» Instructions for the task
Your copy of the entries below should hold exactly the lines from the one containing "Open the Contacts person icon in sidebar" to the one containing "Viewport: 1400px width, 887px height.", inclusive, and no pictures.

» Data provided
+ + + +

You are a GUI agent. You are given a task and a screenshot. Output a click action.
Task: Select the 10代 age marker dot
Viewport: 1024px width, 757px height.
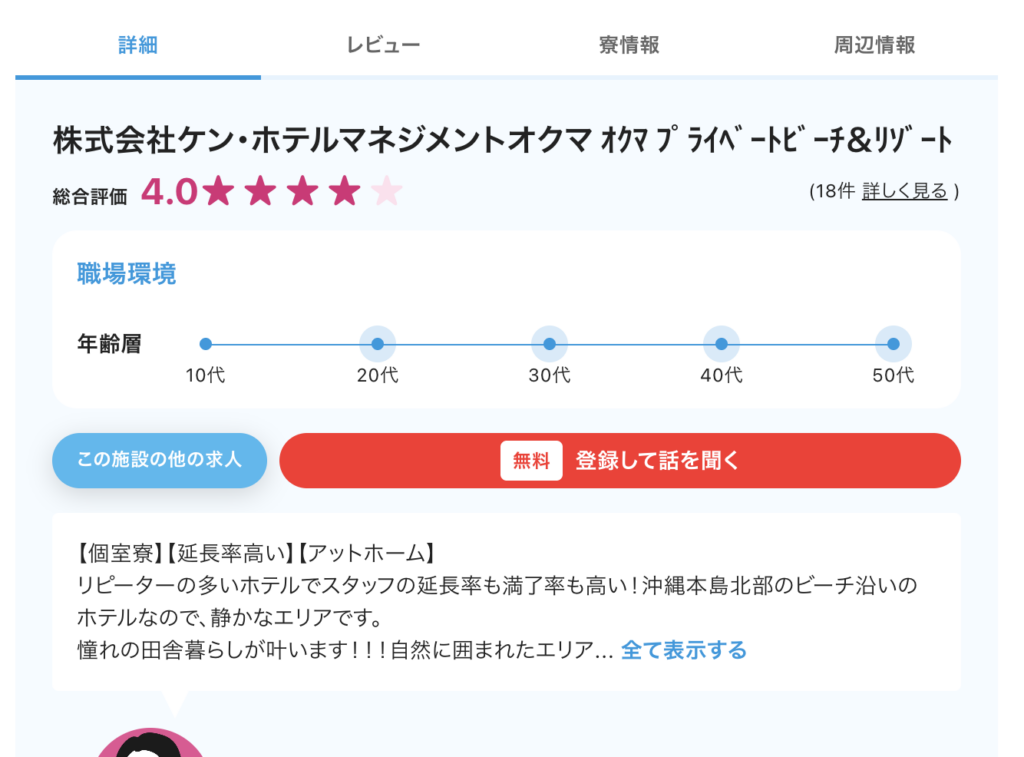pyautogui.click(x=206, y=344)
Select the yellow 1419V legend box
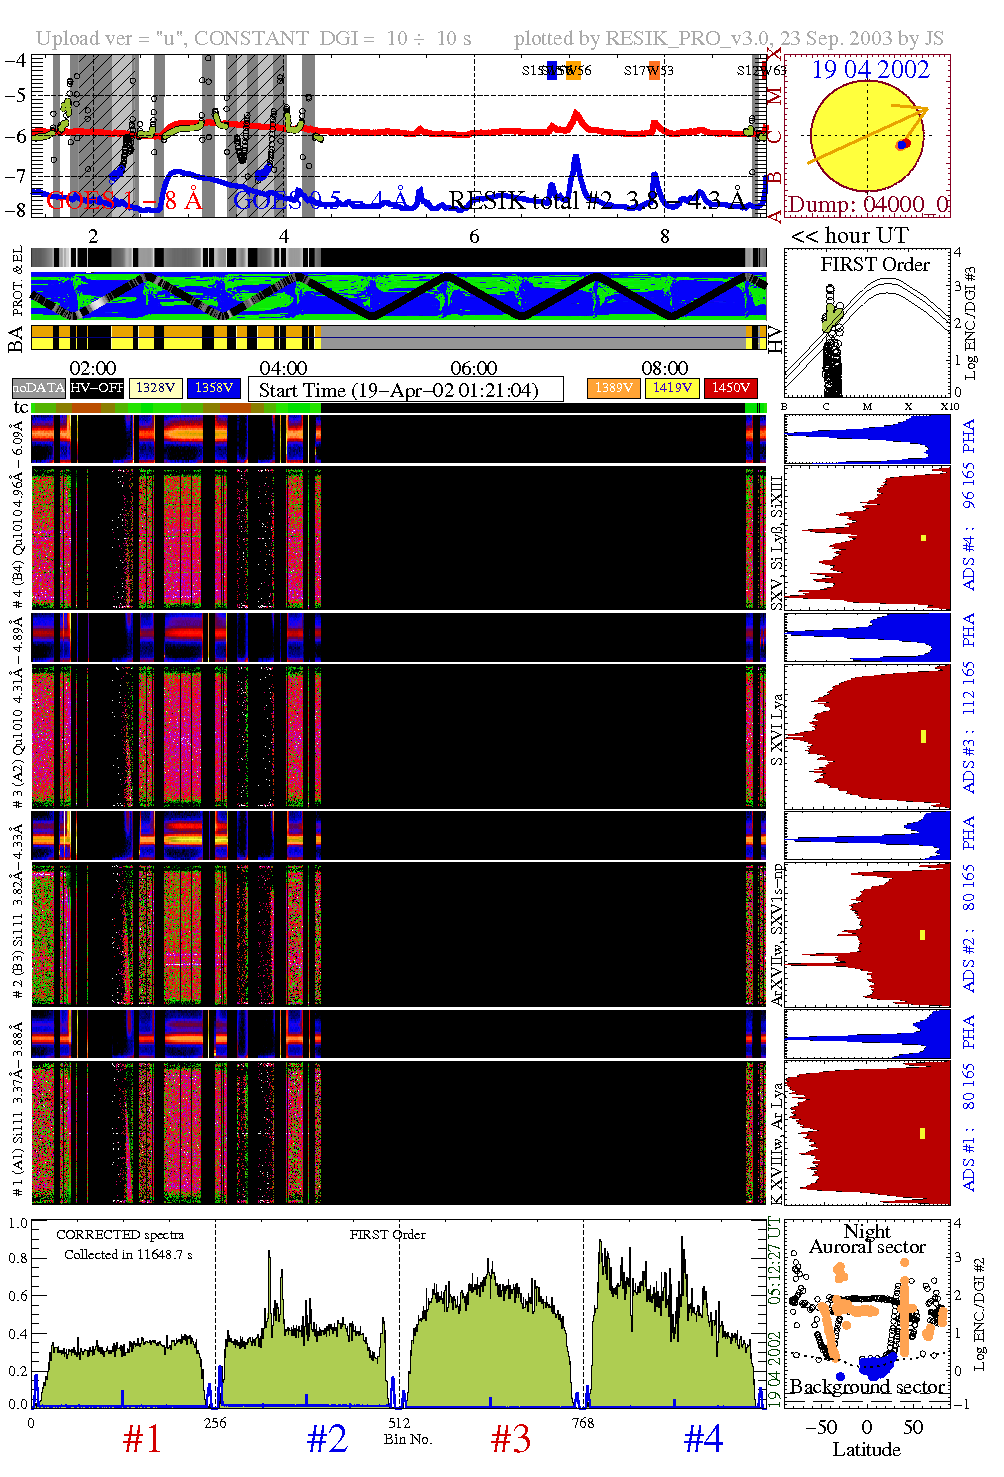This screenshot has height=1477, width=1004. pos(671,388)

+ + + +

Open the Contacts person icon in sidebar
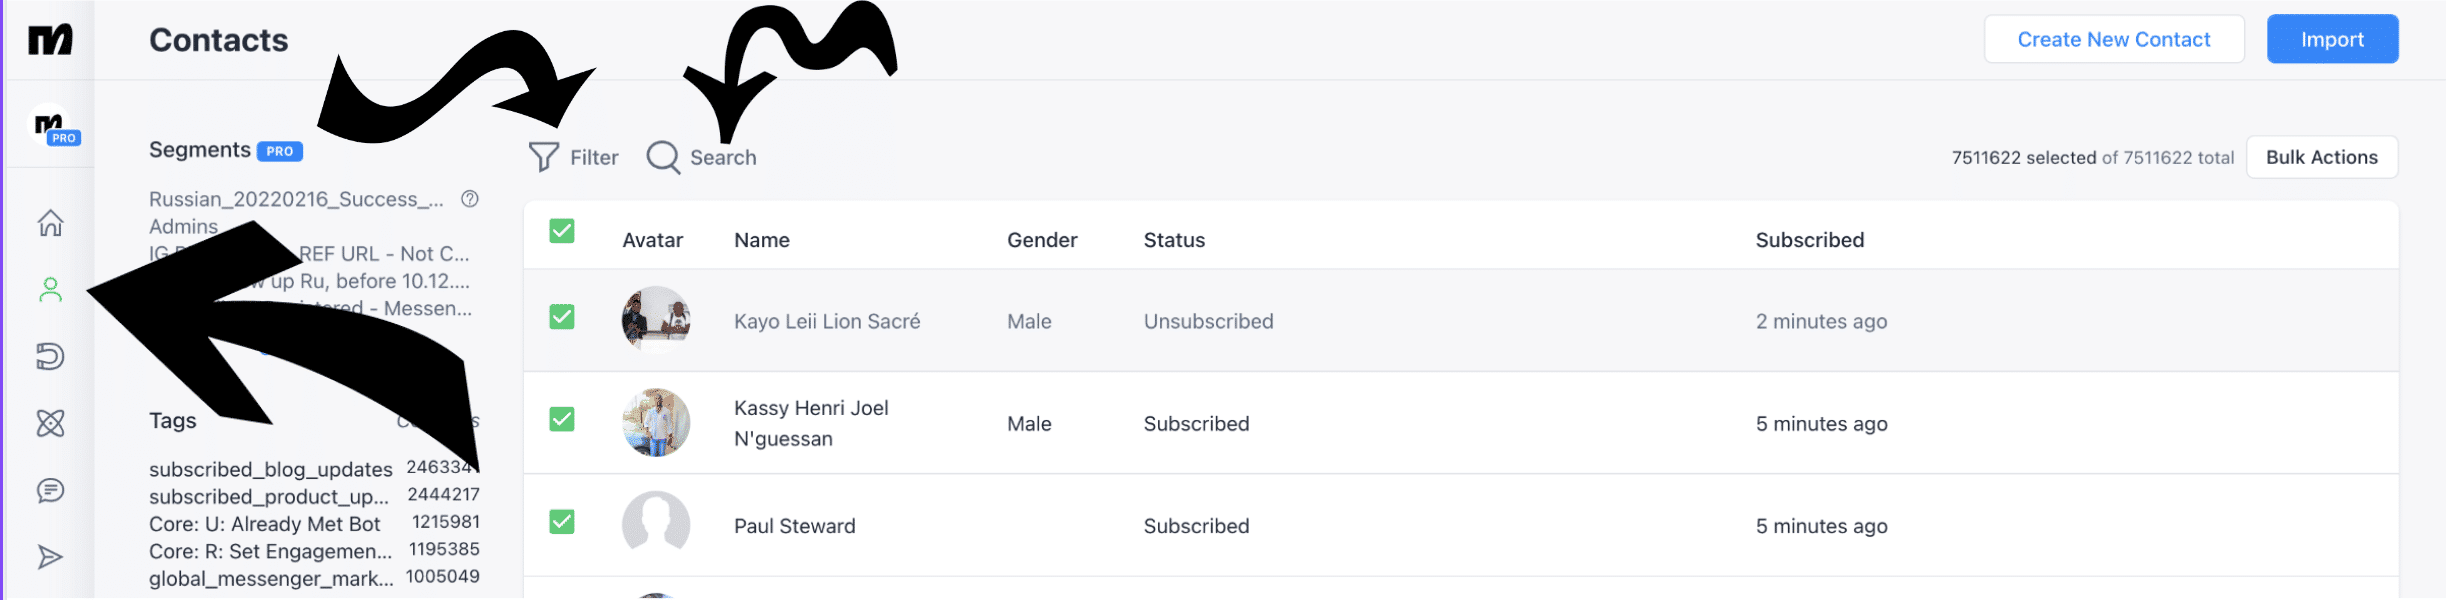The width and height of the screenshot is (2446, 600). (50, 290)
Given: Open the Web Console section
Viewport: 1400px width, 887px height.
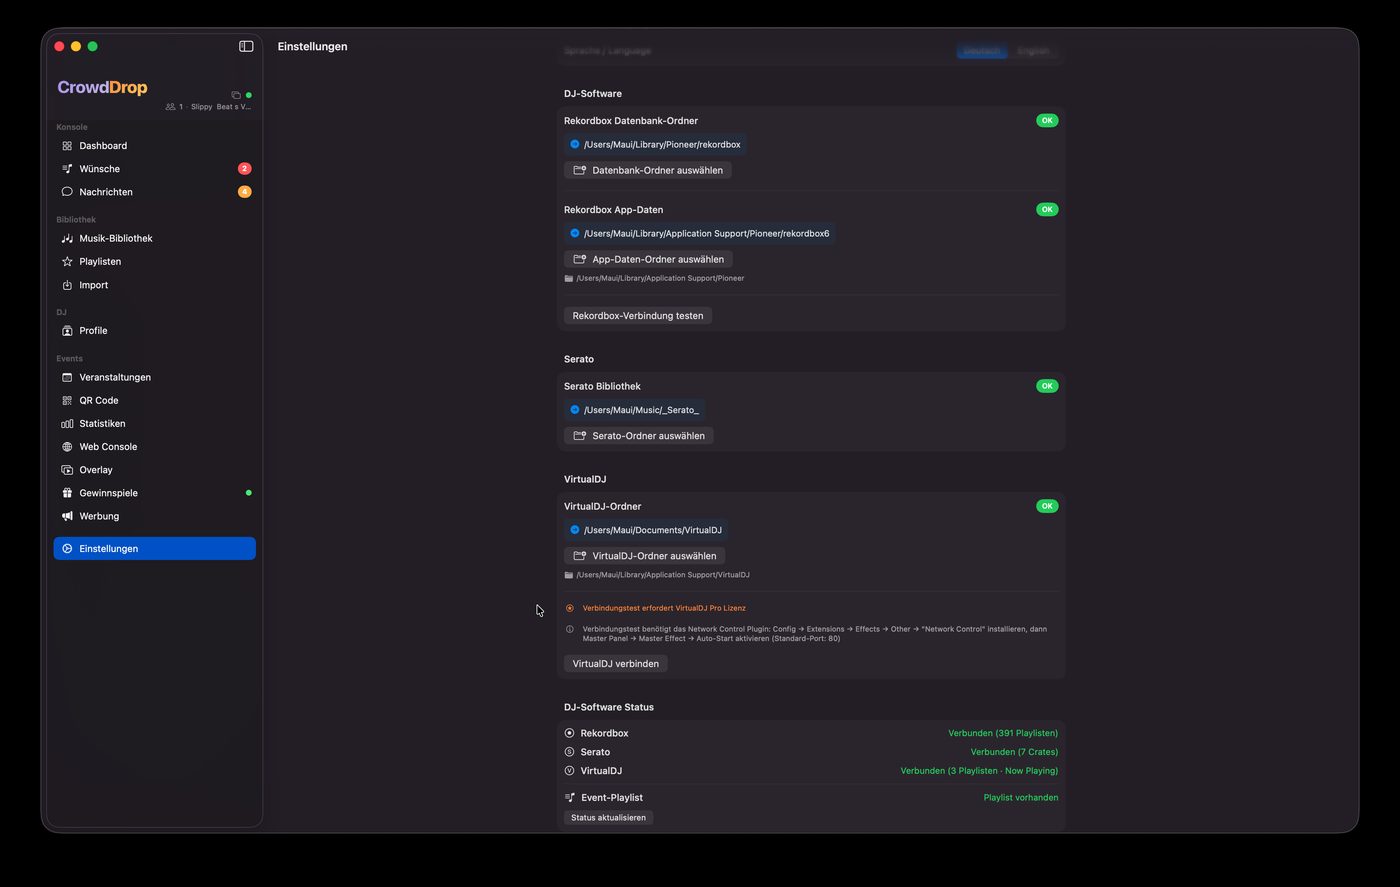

+ + + +

» Answer space
Open the Contacts person icon in sidebar
The width and height of the screenshot is (2446, 600). (50, 290)
Given: Open the Web Console section
Viewport: 1400px width, 887px height.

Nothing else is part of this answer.